I am a Ph.D. student in the Cornell University department of linguistics and a consultant at the National Institute of Standards and Technology. My main research interests are in computational models of computational semantics and undsupervised learning for syntax and semantics. In particular, I am interesting in realistic computational learning algorithms and finite-state representations of knowledge and meaning. My research involves the interface between syntax and semantics as well as the relationship between computer science, linguistics, and cognitive science.
I am currently working on a model of possible world semantics capable of efficiently representing regular sets of worlds and relations between them. The system is fully compositional, with well-defined lexical semantics. Though the system is somewhat limited in its expressive power, it is capable of representing many semantic operations, including definiteness, modality, plurality, and presupposition.
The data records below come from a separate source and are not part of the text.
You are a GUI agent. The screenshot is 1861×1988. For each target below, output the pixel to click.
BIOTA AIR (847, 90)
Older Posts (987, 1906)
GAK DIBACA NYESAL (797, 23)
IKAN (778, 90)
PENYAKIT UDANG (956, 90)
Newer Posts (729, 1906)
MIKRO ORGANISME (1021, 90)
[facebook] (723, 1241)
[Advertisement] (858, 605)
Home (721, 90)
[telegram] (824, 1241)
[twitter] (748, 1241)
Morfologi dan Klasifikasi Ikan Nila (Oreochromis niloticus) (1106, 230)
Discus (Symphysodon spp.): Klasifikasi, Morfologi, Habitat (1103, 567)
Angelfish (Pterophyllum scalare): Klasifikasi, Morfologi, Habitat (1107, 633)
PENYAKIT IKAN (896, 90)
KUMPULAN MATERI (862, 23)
The system can efficiently be used for applications such as natural language interfaces for games or knowledge systems, and provides insight into the cognitive science of language-based reasoning.
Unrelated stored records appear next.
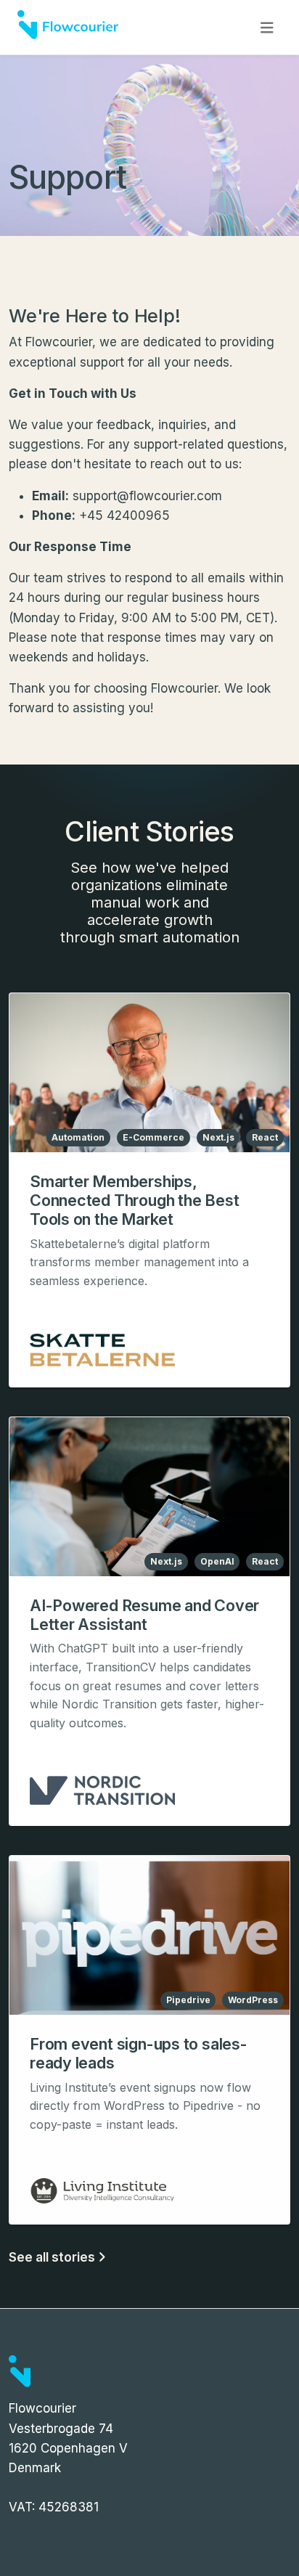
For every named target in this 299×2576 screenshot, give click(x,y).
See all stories (53, 2257)
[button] (149, 1190)
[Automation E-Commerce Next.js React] (149, 1071)
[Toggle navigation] (267, 27)
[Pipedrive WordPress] (149, 1934)
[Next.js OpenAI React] (149, 1495)
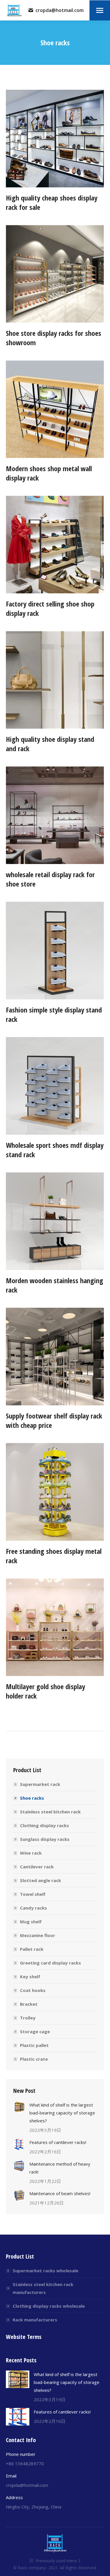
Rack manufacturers (35, 2320)
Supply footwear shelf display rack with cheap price (54, 1420)
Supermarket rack (40, 1784)
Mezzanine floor (37, 1935)
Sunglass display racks (45, 1839)
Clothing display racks (44, 1825)
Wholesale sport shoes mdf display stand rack (55, 1149)
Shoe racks (32, 1798)
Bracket (29, 2004)
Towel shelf (32, 1894)
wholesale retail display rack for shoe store (50, 879)
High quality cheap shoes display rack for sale (51, 202)
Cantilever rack (37, 1867)
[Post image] (19, 2107)
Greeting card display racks (50, 1963)
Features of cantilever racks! (57, 2142)
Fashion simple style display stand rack (54, 1014)
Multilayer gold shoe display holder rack (45, 1691)
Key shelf (30, 1976)
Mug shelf (31, 1921)
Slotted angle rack (40, 1880)
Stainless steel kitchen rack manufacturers (43, 2288)
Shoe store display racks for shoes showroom (53, 337)
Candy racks (33, 1908)
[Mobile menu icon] (99, 10)
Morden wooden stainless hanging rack (54, 1285)
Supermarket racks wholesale (45, 2270)
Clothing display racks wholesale (49, 2306)
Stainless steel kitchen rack (50, 1812)
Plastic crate (34, 2059)
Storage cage (35, 2031)
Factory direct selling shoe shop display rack (50, 608)
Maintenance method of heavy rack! (59, 2168)
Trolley (27, 2018)
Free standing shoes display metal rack (53, 1555)
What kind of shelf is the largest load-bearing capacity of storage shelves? (62, 2113)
I am also working on an algorithm for unsupervised learning of syntax in various formalisms, including Combinatory Categorial Grammars, Relational Grammars, and Minimalist Grammars. This algorithm learns purely from strings, using probabilistic heuristics to improve learnability.
I have worked on the editing team for Semantics and Linguistic Theory 26 and 26 and I am currently on the organizing committe for NELS 49. I have also helped run several workshops for the Cornell Linguistics Circle on topics including natural language processing, LaTeX for linguists, and basic web development.